[[ Dataset, beginning ]]

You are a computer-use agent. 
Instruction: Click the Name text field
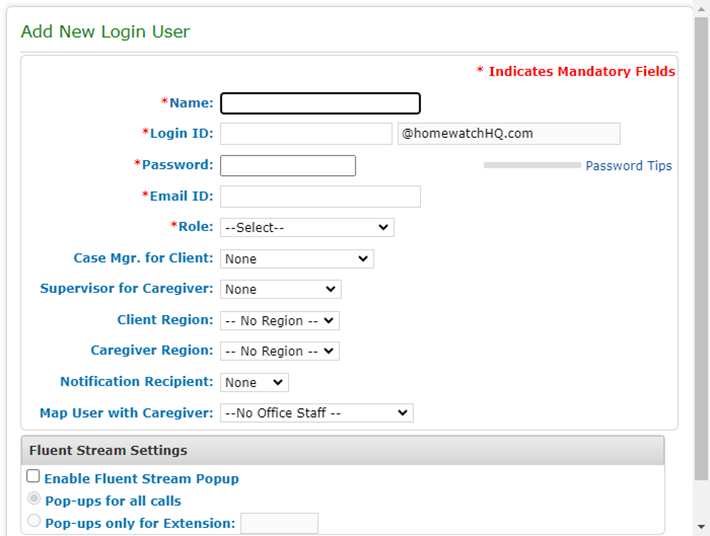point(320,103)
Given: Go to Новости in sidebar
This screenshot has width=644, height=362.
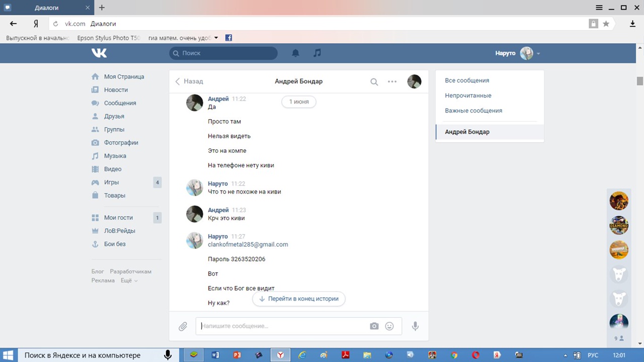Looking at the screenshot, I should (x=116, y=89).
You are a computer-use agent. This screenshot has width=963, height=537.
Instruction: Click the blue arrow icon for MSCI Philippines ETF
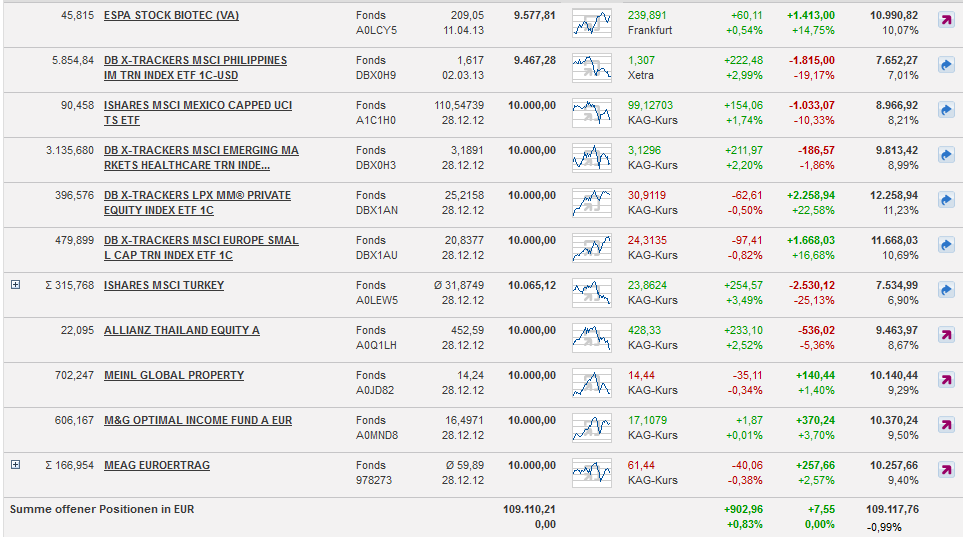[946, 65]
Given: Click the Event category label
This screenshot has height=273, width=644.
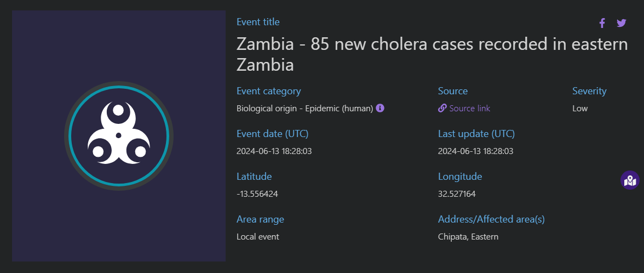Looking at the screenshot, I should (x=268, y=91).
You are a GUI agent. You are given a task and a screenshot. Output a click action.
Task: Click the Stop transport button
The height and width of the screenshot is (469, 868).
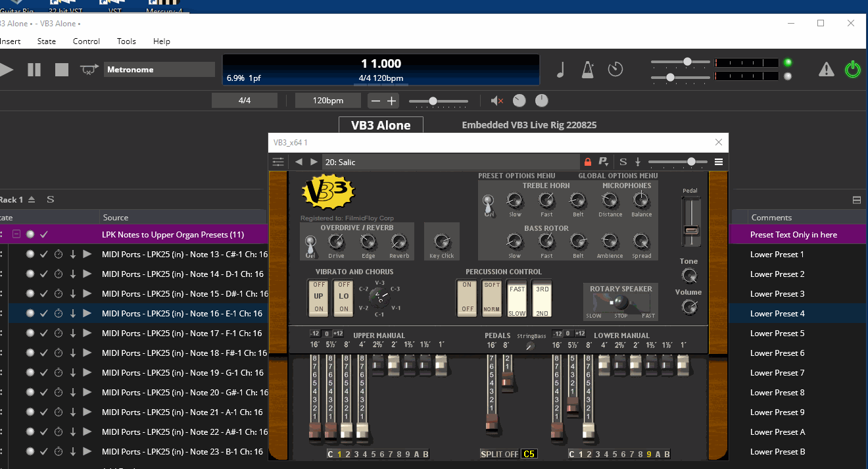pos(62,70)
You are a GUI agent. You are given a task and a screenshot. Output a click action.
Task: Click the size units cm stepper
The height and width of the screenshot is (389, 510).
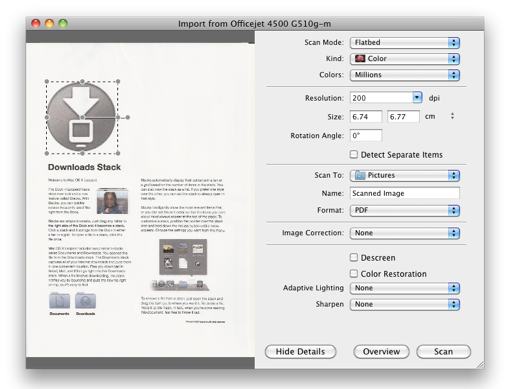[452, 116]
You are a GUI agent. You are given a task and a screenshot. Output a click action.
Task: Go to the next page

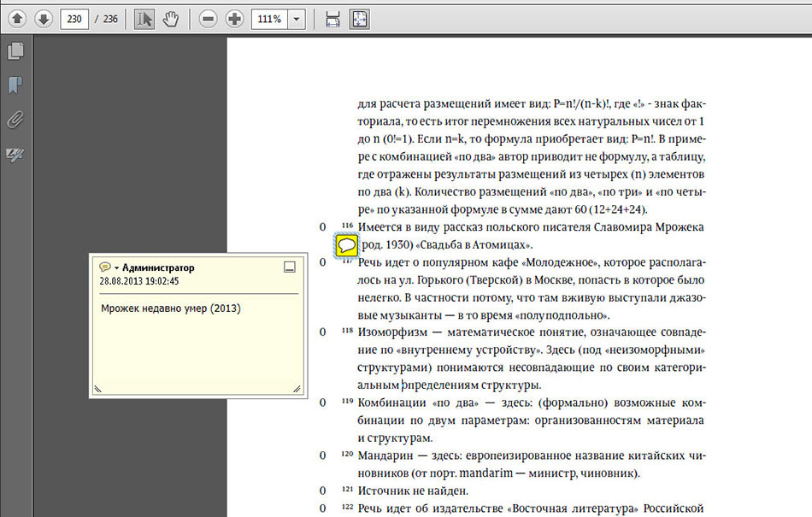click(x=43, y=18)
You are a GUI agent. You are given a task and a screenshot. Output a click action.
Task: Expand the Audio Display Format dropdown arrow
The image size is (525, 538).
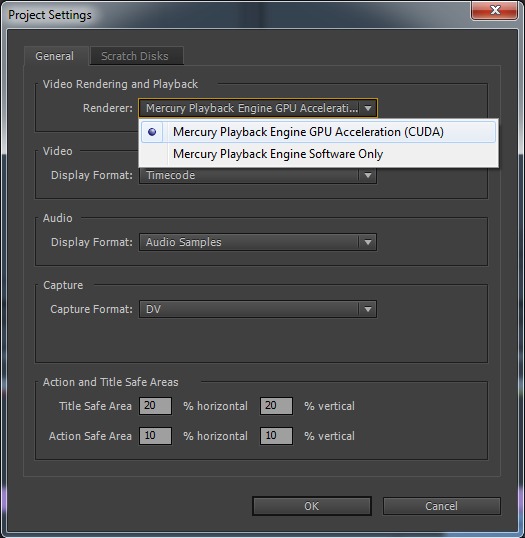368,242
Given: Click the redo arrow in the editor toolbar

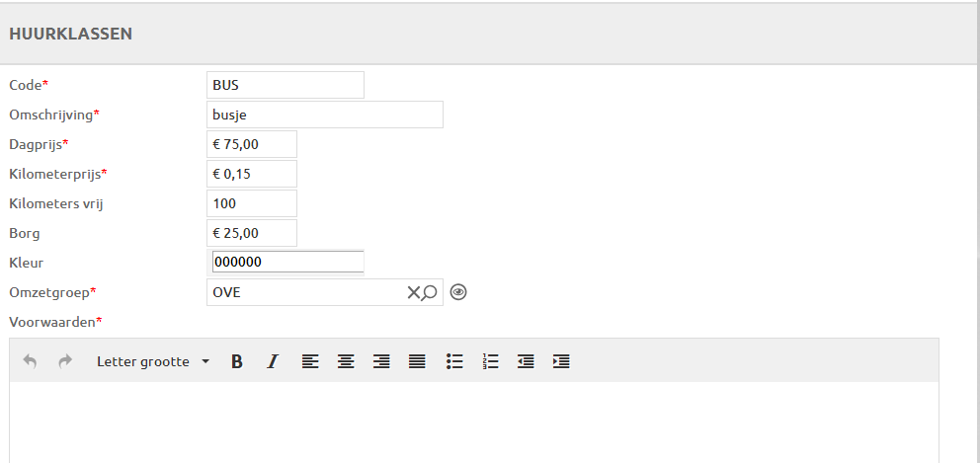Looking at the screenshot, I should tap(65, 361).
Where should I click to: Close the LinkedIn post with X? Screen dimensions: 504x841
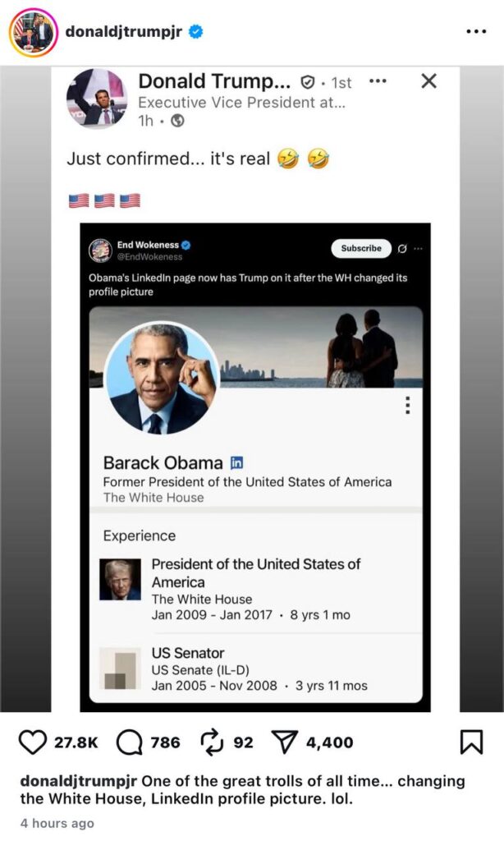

[[ Dataset, end ]]

Task = If pictures appear in the data, do not print them; repeat the rest exactly.

Result for this task =
You are a computer-use agent. 
Instruction: Click the Name text field
point(320,103)
Given: Go to Новости in sidebar
This screenshot has width=644, height=362.
Looking at the screenshot, I should (x=116, y=89).
You are a computer-use agent. This screenshot has width=963, height=537.
Instruction: Click the blue arrow icon for MSCI Philippines ETF
[946, 65]
Given: Click the Event category label
This screenshot has height=273, width=644.
Looking at the screenshot, I should (x=268, y=91).
You are a GUI agent. You are given a task and a screenshot. Output a click action.
Task: Click the Stop transport button
The height and width of the screenshot is (469, 868).
pos(62,70)
You are a GUI agent. You are given a task and a screenshot. Output a click action.
Task: Click the size units cm stepper
The height and width of the screenshot is (389, 510).
[452, 116]
You are a GUI agent. You are given a task and a screenshot. Output a click action.
Task: Go to the next page

click(x=43, y=18)
You are a GUI agent. You are given a task and a screenshot. Output a click action.
Task: Expand the Audio Display Format dropdown arrow
The image size is (525, 538).
368,242
Given: Click the redo arrow in the editor toolbar

Looking at the screenshot, I should tap(65, 361).
Where should I click to: Close the LinkedIn post with X? Screen dimensions: 504x841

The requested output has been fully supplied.